Köylerin yerel kültürü ve kendisine has yaşam biçimi, ürkütücü boyutlara ulaşan kütle kültürünün baskısına maruz kalıyor. Yerel dünyaların gerçek yaşam değerleri ile kollektif dünyanın küresel sanal değerleri arasındaki mücadele kızışıyor. Ve köyler tüketici olmaya başlamış ne yazık ki.

Aman dikkat köyleri geliştirelim ama değiştirmeyelim. Doğallığı bozacak duruş ve davranışlardan kaçınalım. Zira köyler rahmetimizin ve değerlerin kaynağıdır.

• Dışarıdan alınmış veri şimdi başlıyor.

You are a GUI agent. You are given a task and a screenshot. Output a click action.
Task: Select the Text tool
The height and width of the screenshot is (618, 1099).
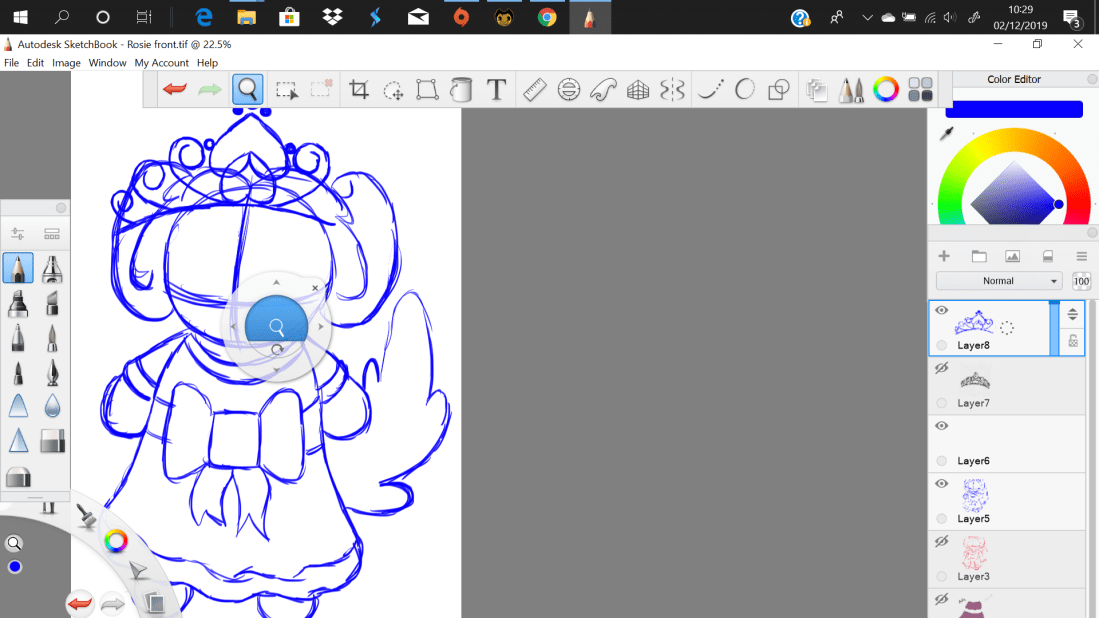tap(496, 90)
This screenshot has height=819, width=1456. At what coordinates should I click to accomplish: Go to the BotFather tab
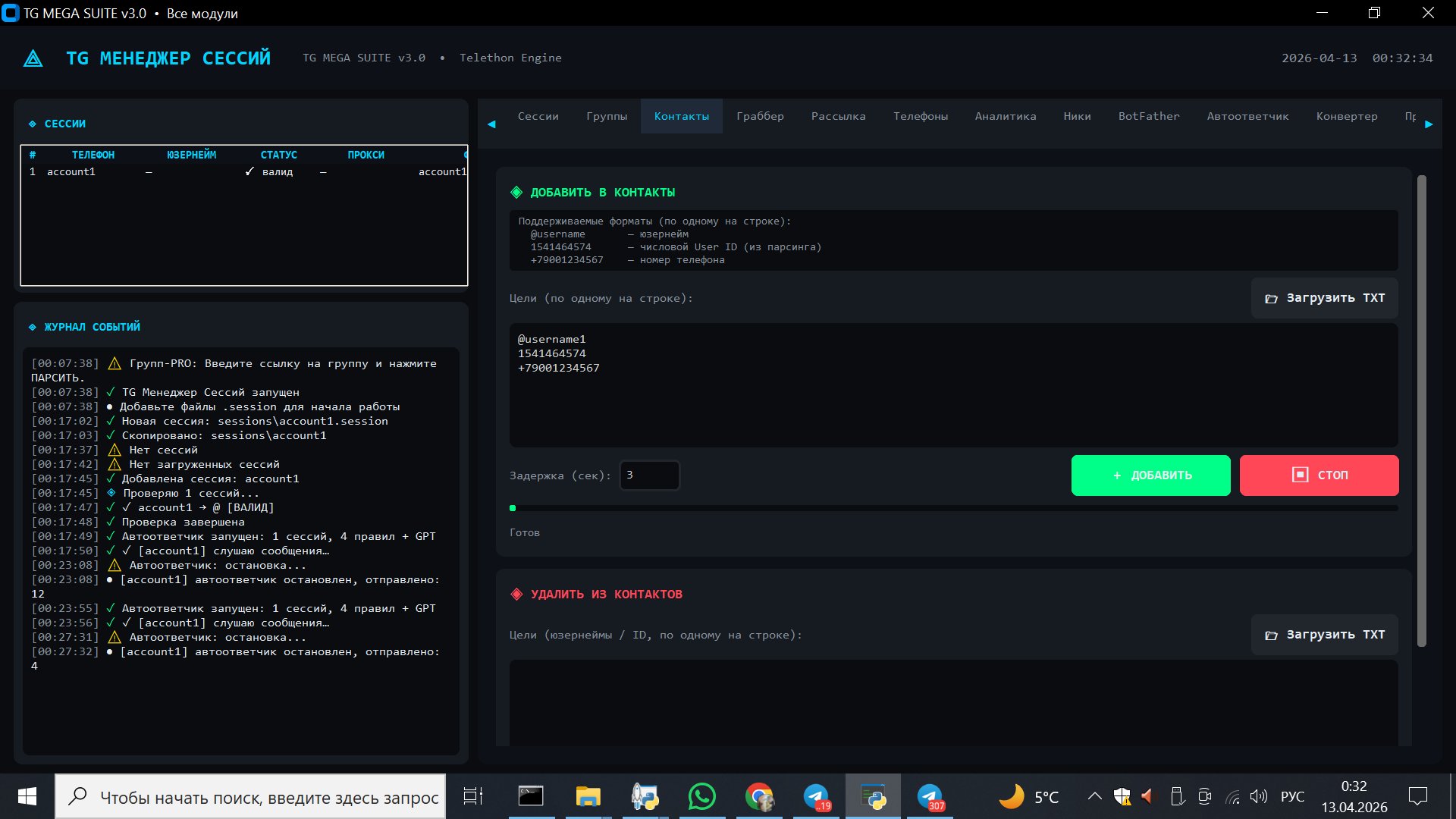(1148, 116)
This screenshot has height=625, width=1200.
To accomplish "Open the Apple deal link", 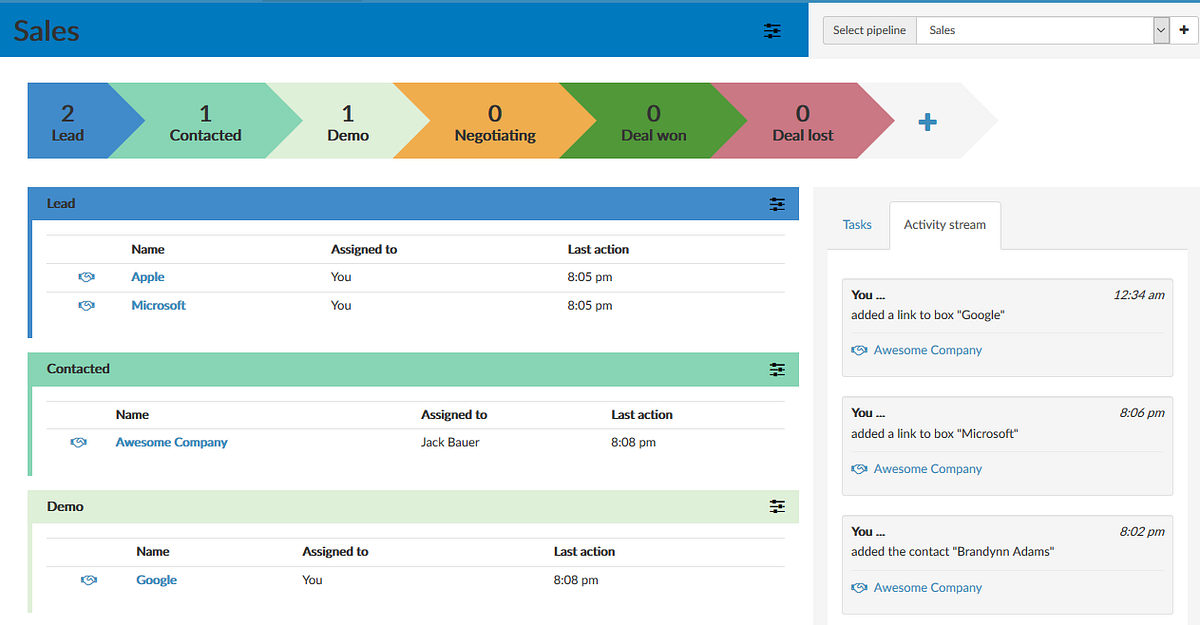I will (x=148, y=277).
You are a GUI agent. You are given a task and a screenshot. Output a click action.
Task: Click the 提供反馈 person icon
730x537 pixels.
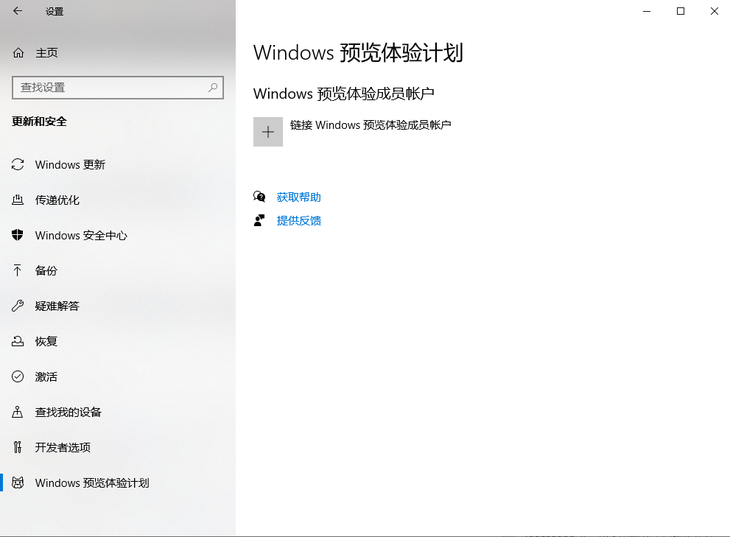point(259,220)
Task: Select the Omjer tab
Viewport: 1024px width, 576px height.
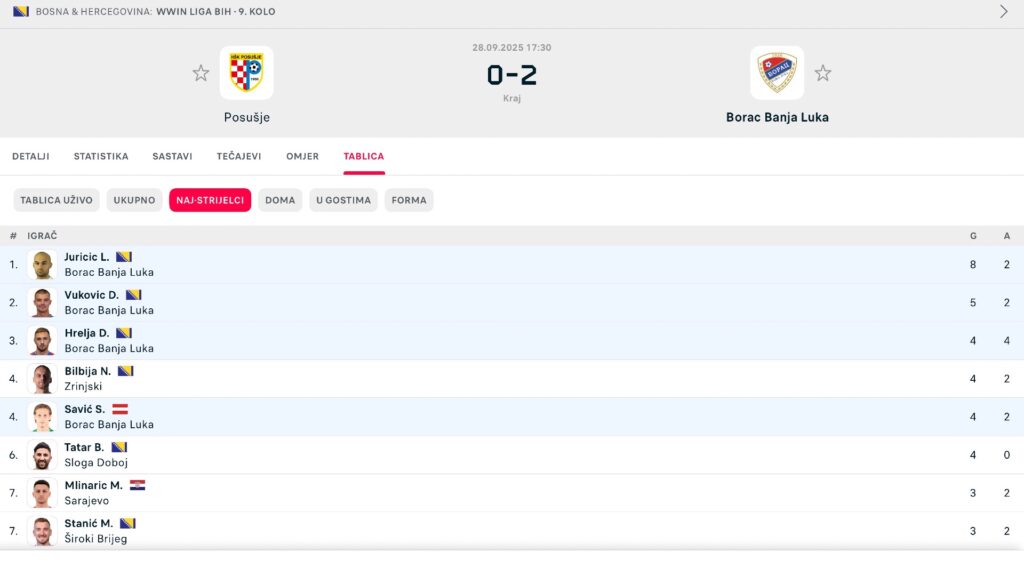Action: coord(302,156)
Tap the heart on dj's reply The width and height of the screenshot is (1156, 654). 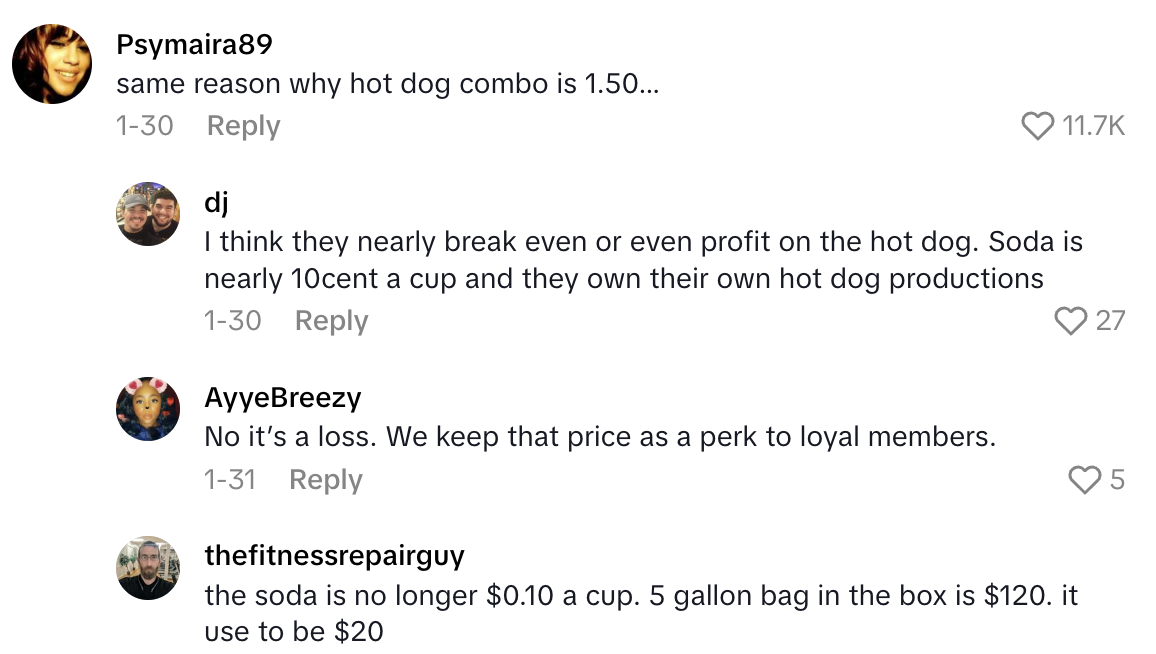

Köylerden sonra gideceğimiz yer yok. Ve köyler bağımsızlığın ve devlet olmanın mührüdür.

Köydeki tabiatın el değmemiş güzelliği, talip olanlara neler söylemiyor ki? İki güvercin bile hayatın amacını ve anlamını haykırıyor. Köy evimizin terasına yuva yapmaya çalışan bu iki maşuku izliyoruz günlerdir. Biri erkek biri dişi güvercinler hummalı bir uğraşla yuva yapıyorlar. Bir tanesi durmadan dışarıdan küçük ağaç dallarını gagasıyla taşıyor. Dişi olan yuvanın içinde ve gelen malzeme ile itinalı biçimde yuvayı örüyor.

KAVGA YOK

Erkek güvercinin dışarıdan getirdiği çalı çırpıyı, dişi önce bir kenara yığıyor sonra tane tane seçip yuvayı örüyor. Yuvayı yapan dişi kuş, erkeğin getirdiği bazı malzemeleri beğenmiyor olmalı ki bir kısmını atıyor. Düşen parçalardan anlıyoruz ki bu küçük ağaç dalları hem aynı boyda hem de esnek bir yapıda. Başka türlü kuş yuvası yapmak zor. Kim bilir hangi ağacın dalları yuva oluyor onlara.

Belirli süre çalıştıktan sonra ikisi birlikte çıkıp dolaşıyorlar. Engin gökyüzünde bir tur atıyorlar. Biraz çalıştıktan sonra yerdeki çeşmeden su içmelerini görmeniz lazım. Gagalarının dolacağı kadar suyu her içişlerinde kafalarını kaldırıp göklere bakıyorlar. Belki biyolojik bir ihtiyaç ama biz göklere yönelen bu bakışı, suyu verene şükür gibi algılıyoruz. Tabii güvercinlerin dilini anlamıyoruz ama beden dilleri ve seslerinden birbirlerine aşklarını anlıyoruz. Kavga yok, gürültü yok aralarında. Engin gökyüzü gibi daracık yuva da yetiyor ikisine.

Güvercinlerin dünyasında bolluk, özgürlük, merhamet, sabır, rıza gösterme ve eşitlik var. Şiddetli geçimsizlik, yalnızlık, cehalet ve bağımlılık yok. Sıkıntılar gibi sevinçleri de birlikte göğüslüyorlar.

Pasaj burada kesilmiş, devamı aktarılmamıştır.